I find that to be confusing. One of the points of the meta tag is to have the content type so that the specification of the page is known, think syntax checking or even at times type checking. reply_html_page/2 makes some knowledge of the content type.
So I am thinking that if there is no content type then reply_html_page/2 should not be used and something at a lower level from SWI-Prolog should be used in constructing the response.
The reason I state this is that in reading about html_set_options/1 with content_type(+ContentType) it seems that removing the meta tag for reply_html_page/2 is not something that should be done.
Welcome to SWI-Prolog (threaded, 64 bits, version 8.3.27)
SWI-Prolog comes with ABSOLUTELY NO WARRANTY. This is free software.
Please run ?- license. for legal details.
For online help and background, visit https://www.swi-prolog.org
For built-in help, use ?- help(Topic). or ?- apropos(Word).
?- html_current_option(Option).
ERROR: Unknown procedure: html_current_option/1 (DWIM could not correct goal)
?- use_module(library(http/html_write)).
true.
?- html_current_option(Option).
Option = dialect(html5) ;
Option = doctype(html) ;
Option = content_type('text/html; charset=UTF-8').
Yes, the only thing coming from the DB are the rows. The rest is static.

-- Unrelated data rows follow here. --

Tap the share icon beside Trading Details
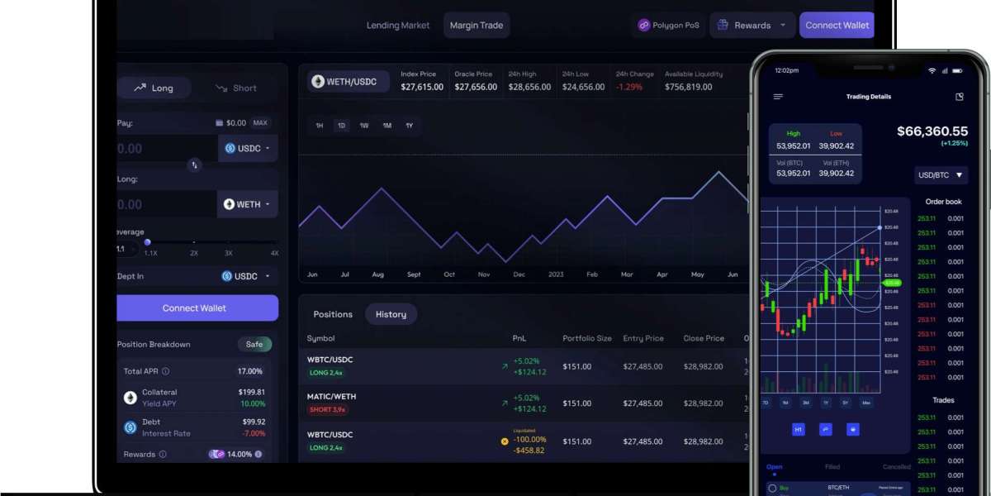The height and width of the screenshot is (496, 991). coord(960,97)
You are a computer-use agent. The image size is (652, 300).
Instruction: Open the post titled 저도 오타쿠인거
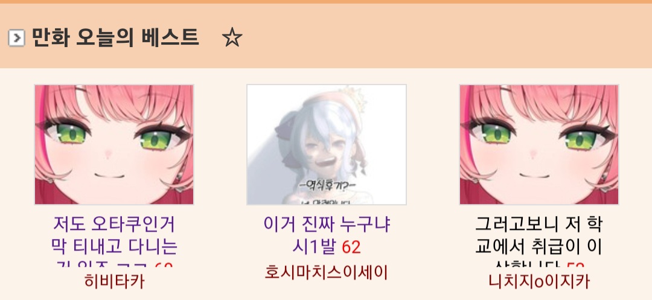tap(114, 225)
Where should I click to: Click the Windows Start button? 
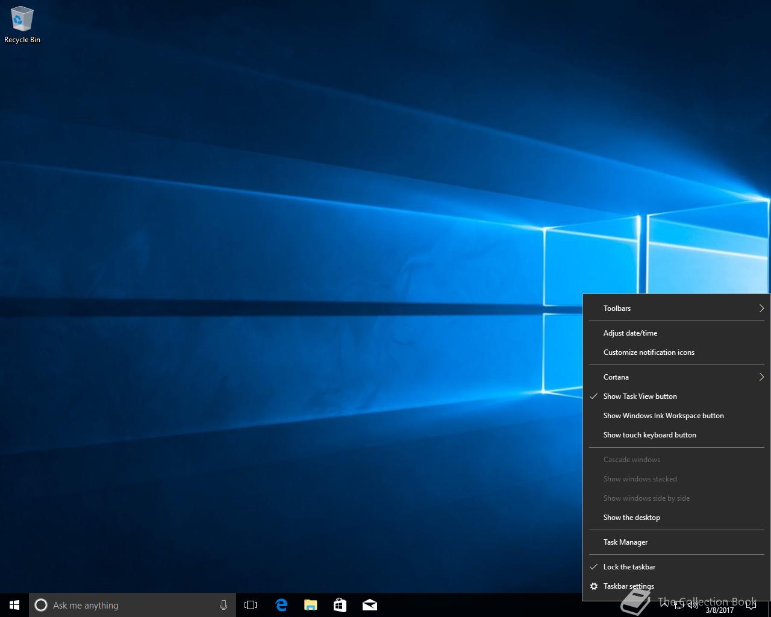[14, 605]
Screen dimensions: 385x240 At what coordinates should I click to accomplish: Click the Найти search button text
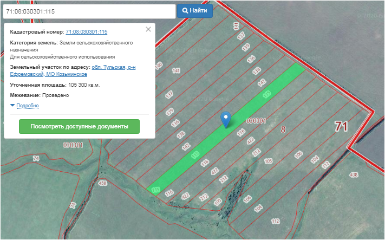[x=199, y=11]
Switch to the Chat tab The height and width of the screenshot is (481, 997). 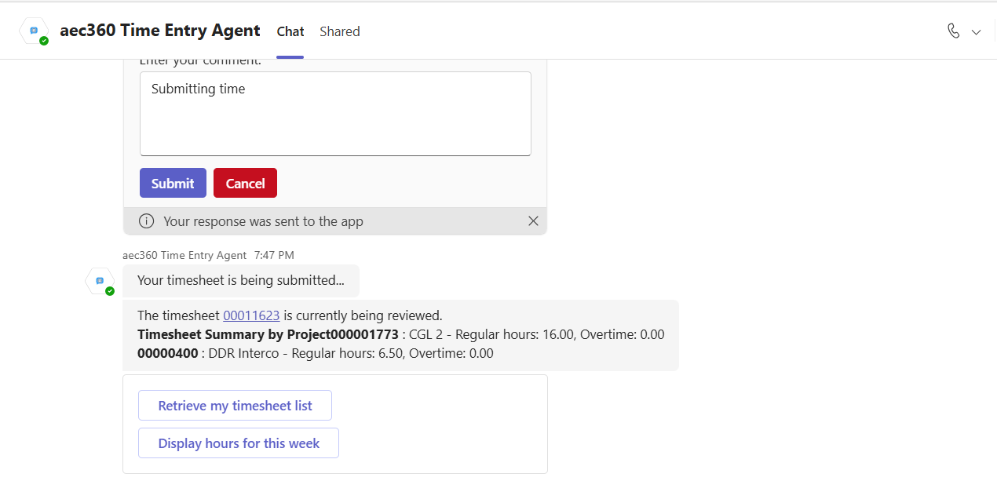[290, 31]

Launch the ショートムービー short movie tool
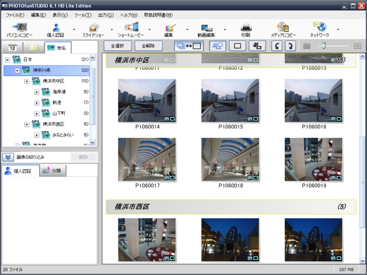coord(131,28)
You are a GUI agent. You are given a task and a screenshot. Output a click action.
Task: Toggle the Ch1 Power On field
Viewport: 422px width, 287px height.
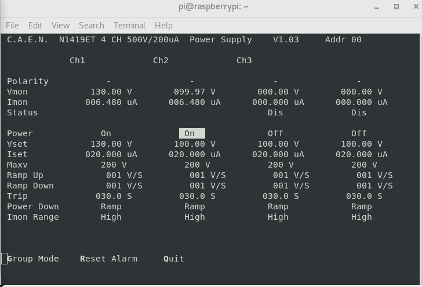106,133
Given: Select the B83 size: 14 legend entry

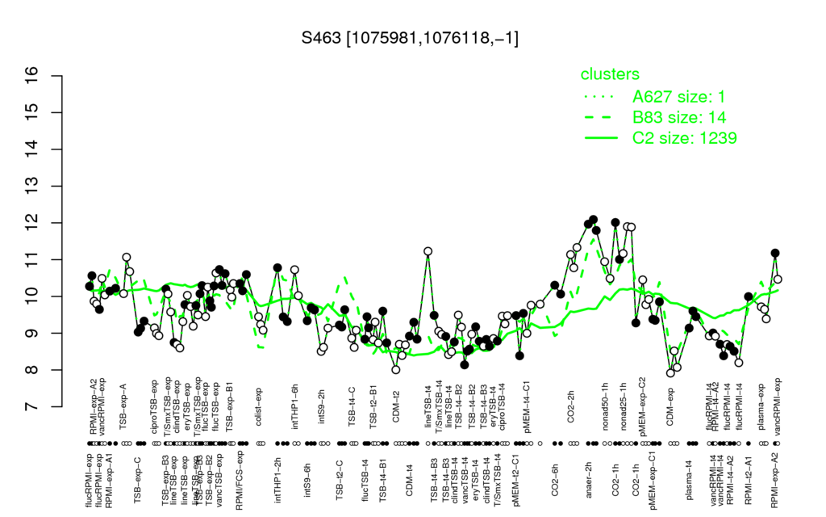Looking at the screenshot, I should click(679, 117).
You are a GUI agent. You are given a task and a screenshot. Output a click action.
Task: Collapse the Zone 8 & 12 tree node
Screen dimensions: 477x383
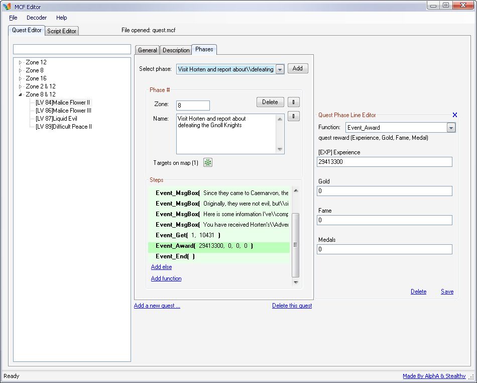pos(21,94)
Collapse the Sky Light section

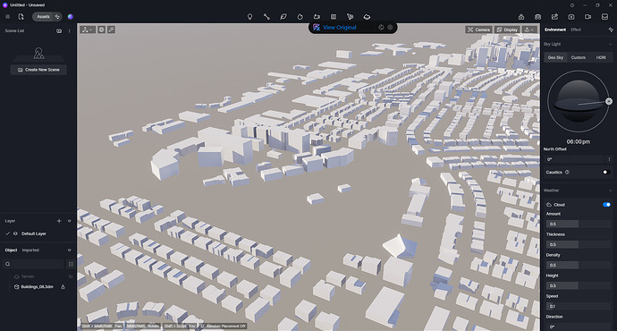(611, 44)
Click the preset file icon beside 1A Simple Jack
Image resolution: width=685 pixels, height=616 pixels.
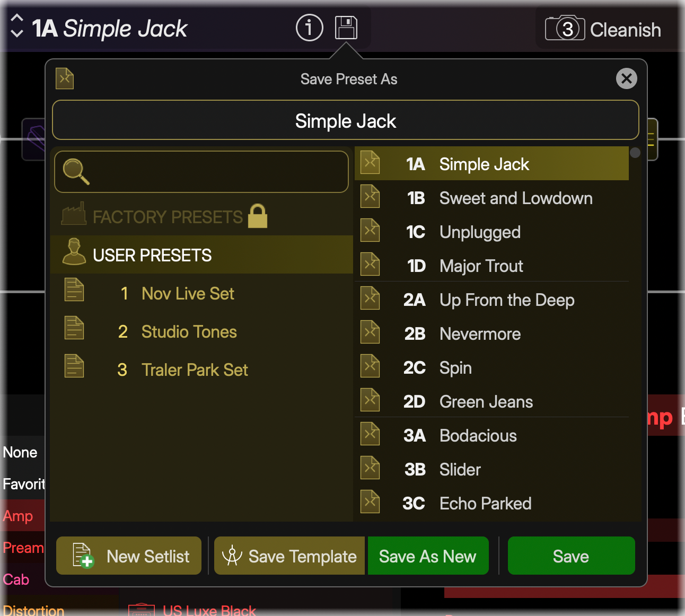(x=370, y=163)
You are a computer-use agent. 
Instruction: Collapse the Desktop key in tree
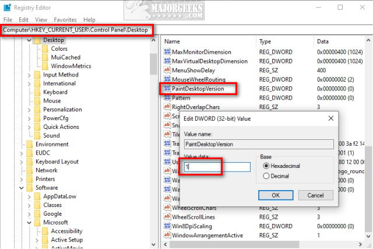pos(30,40)
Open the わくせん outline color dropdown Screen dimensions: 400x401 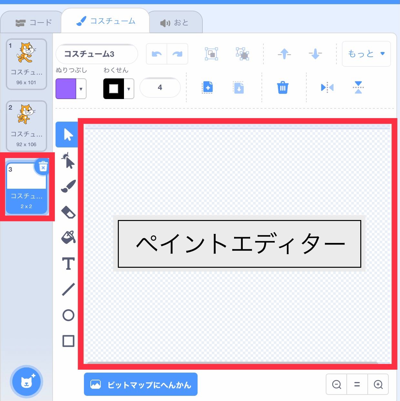tap(129, 89)
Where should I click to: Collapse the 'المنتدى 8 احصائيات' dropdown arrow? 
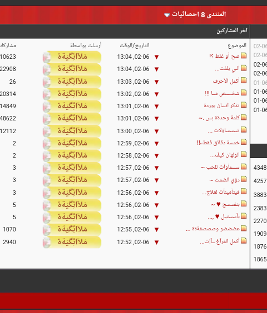[167, 15]
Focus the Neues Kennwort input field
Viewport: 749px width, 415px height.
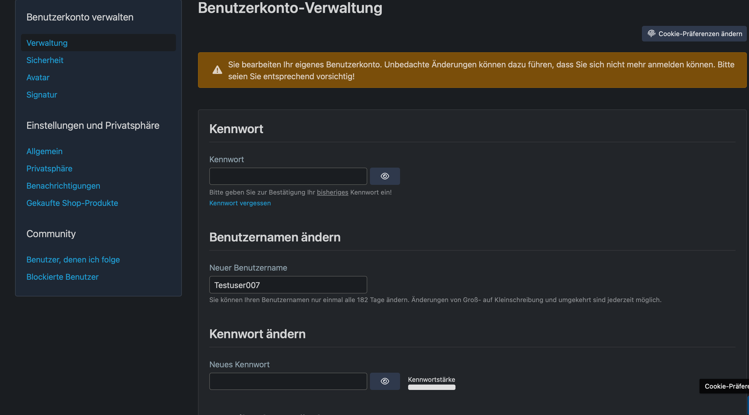point(288,381)
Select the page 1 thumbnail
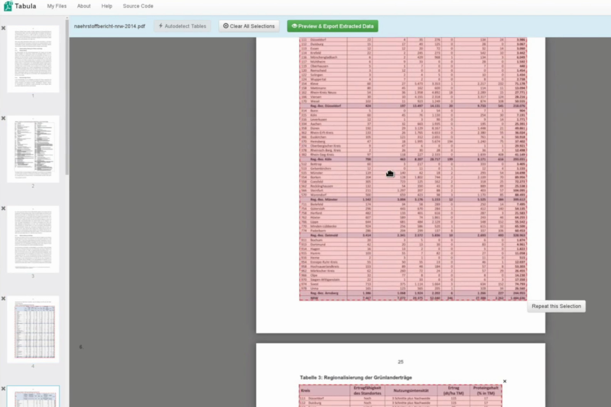Viewport: 611px width, 407px height. click(x=33, y=59)
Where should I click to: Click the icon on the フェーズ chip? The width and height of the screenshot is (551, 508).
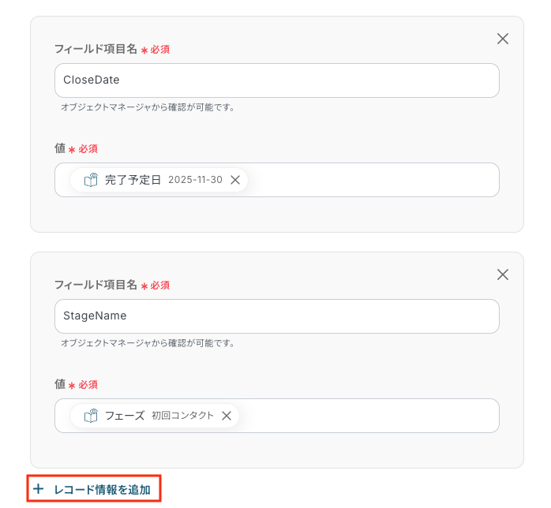pyautogui.click(x=91, y=416)
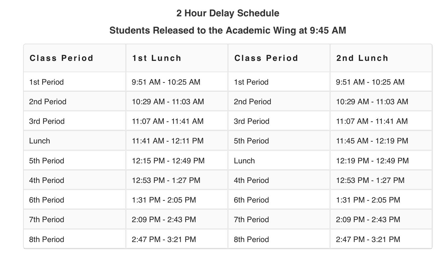Click the '1st Lunch' column header
This screenshot has width=436, height=256.
pos(157,58)
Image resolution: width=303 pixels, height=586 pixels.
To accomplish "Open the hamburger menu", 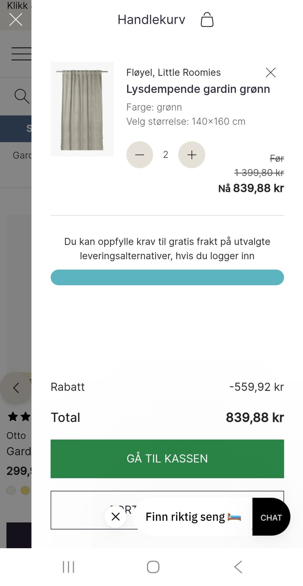I will (x=21, y=54).
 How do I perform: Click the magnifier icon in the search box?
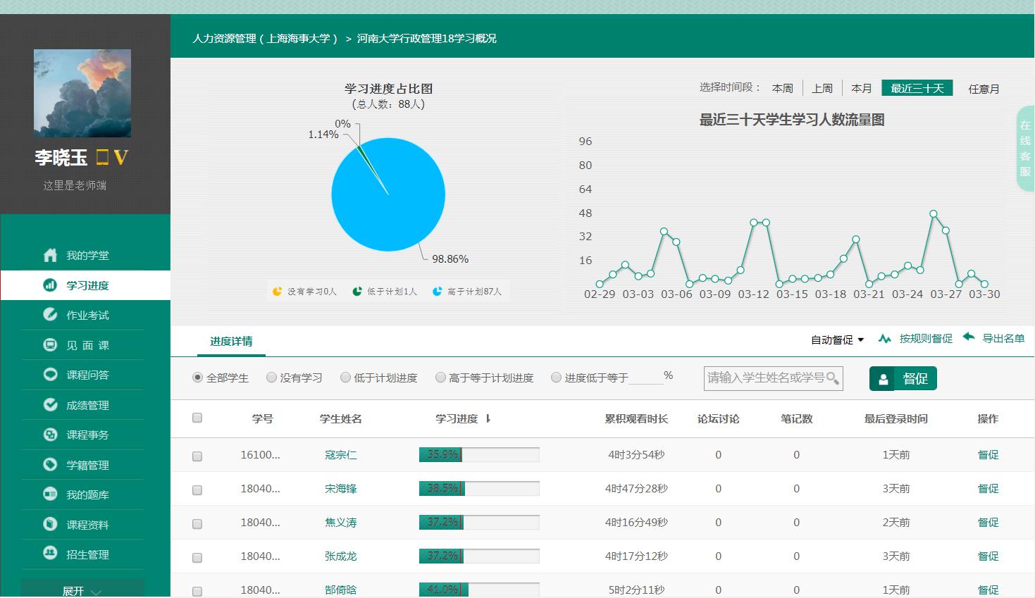(832, 378)
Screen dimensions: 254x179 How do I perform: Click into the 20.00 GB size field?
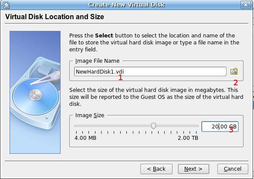tap(220, 126)
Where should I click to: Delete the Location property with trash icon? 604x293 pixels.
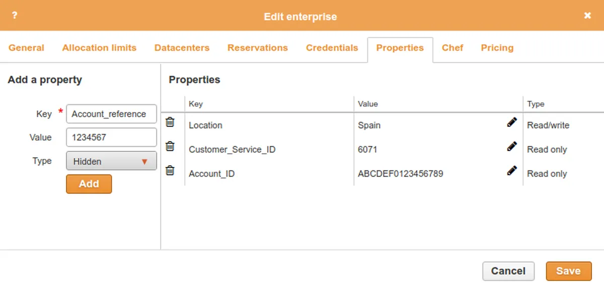tap(170, 122)
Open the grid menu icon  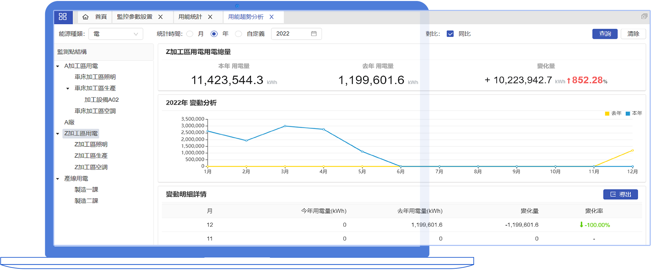63,17

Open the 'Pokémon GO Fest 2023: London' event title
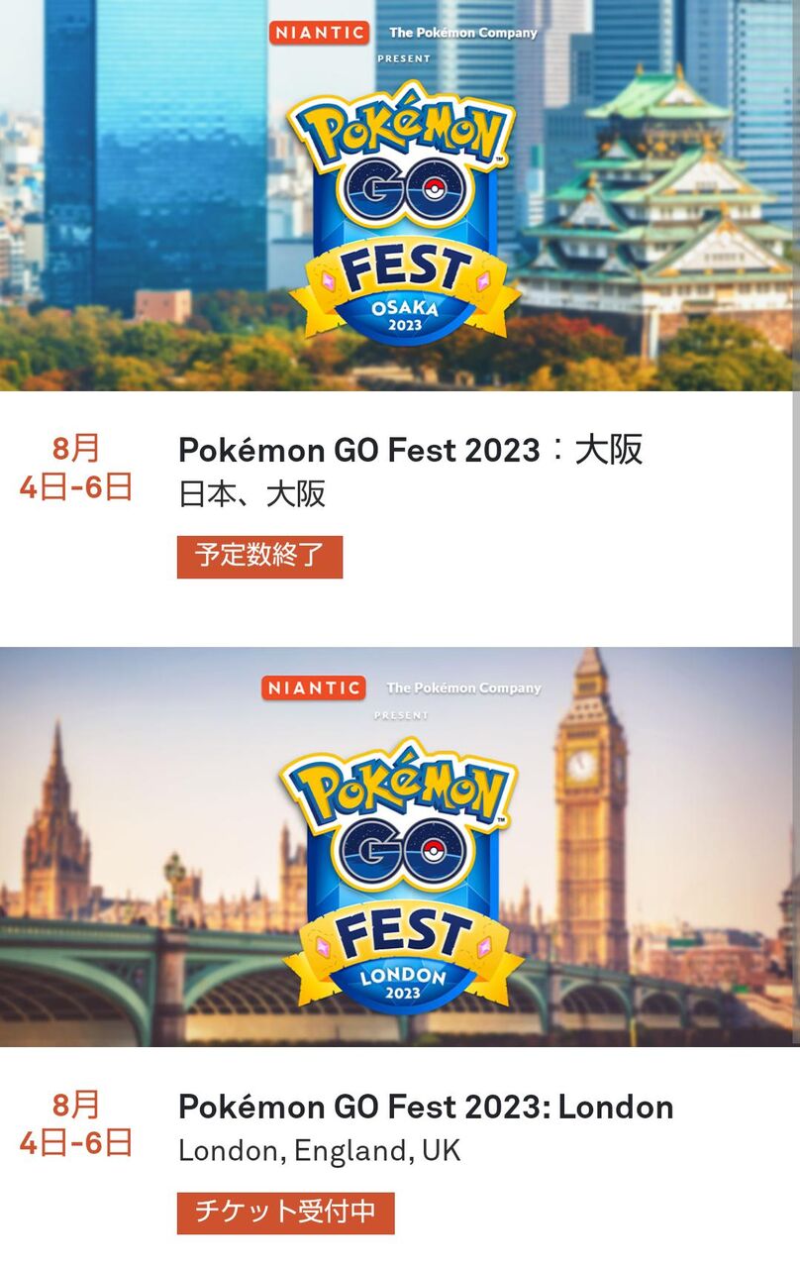coord(426,1107)

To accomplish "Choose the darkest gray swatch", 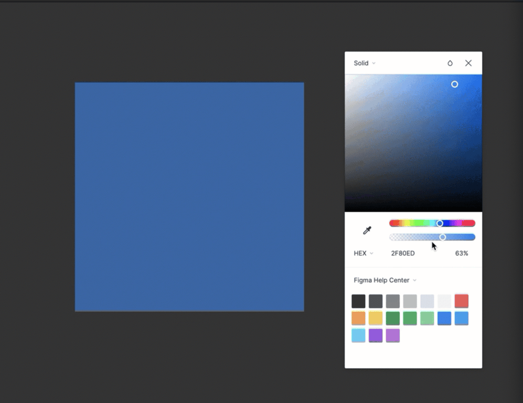I will [358, 301].
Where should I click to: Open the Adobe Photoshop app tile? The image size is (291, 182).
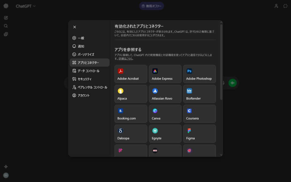[199, 74]
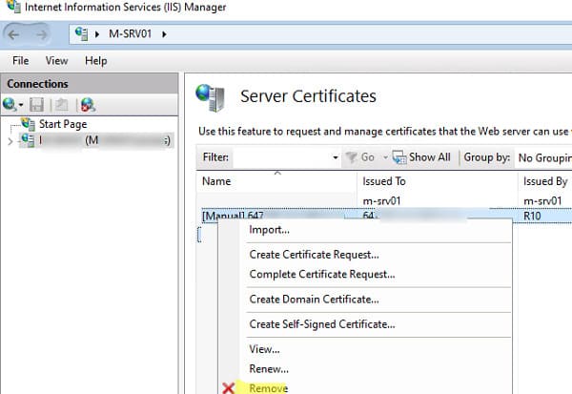Click the red X Remove icon
The image size is (572, 394).
coord(229,388)
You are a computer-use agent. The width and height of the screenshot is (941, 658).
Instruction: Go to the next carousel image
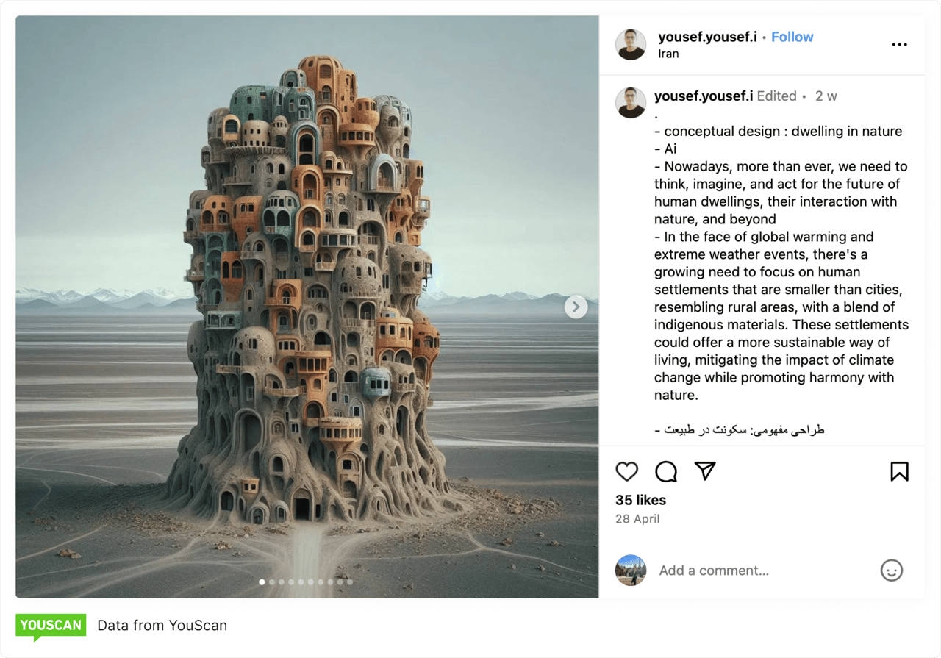tap(576, 307)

To clarify, in FrameworkBenchmark there are plenty of submissions out there that are trying to squeeze every last drop of performance out of respective platforms with the sole goal of winning the benchmark. I think such submissions miss the point somewhat. The idea of the FrameworkBenchmark is not to produce the fastest code (i.e. just use rust/c++, why bother?) but to show the platform’s idiomatic way of solving a predefined set of test problems, and to weigh readability, elegance, structure, patterns etc. against performance penalty.
Prolog is homoiconic so by many in the Prolog community Prolog is also the database.
Is FrameworksBenchmarks requiring that another database be used? If so how much data is being stored? One can store a lot in Prolog without needing another SQL or NoSQL database. (ref)
If the data can be stored with SWI-Prolog using library(persistency) then I would personally consider that they are saddling Prolog with an artificial constraint and that any results for Prolog should not be considered valid. I do understand that there are times when the data is an external database and so Prolog needs to access it as such but if given the choice of using Prolog as the database and using Prolog with an another database I will choose using Prolog as the database.
I wouldn’t see it that way. This is a benchmark for web apps, and these days the web apps almost exclusively distributed, cloud based, with stateless web fronts and a managed database behind, acting as source of truth.
In fact, if you wish to suffer some philosophising on my side, I’d say emphasis on:
docker
serverless
integration (with other managed services like DBs, cache fronts, cloud APIs, message queues)
monitoring
is the best option for Prolog to see more adoption.
But this is a completely separate discussion I am not fully equipped to have right now.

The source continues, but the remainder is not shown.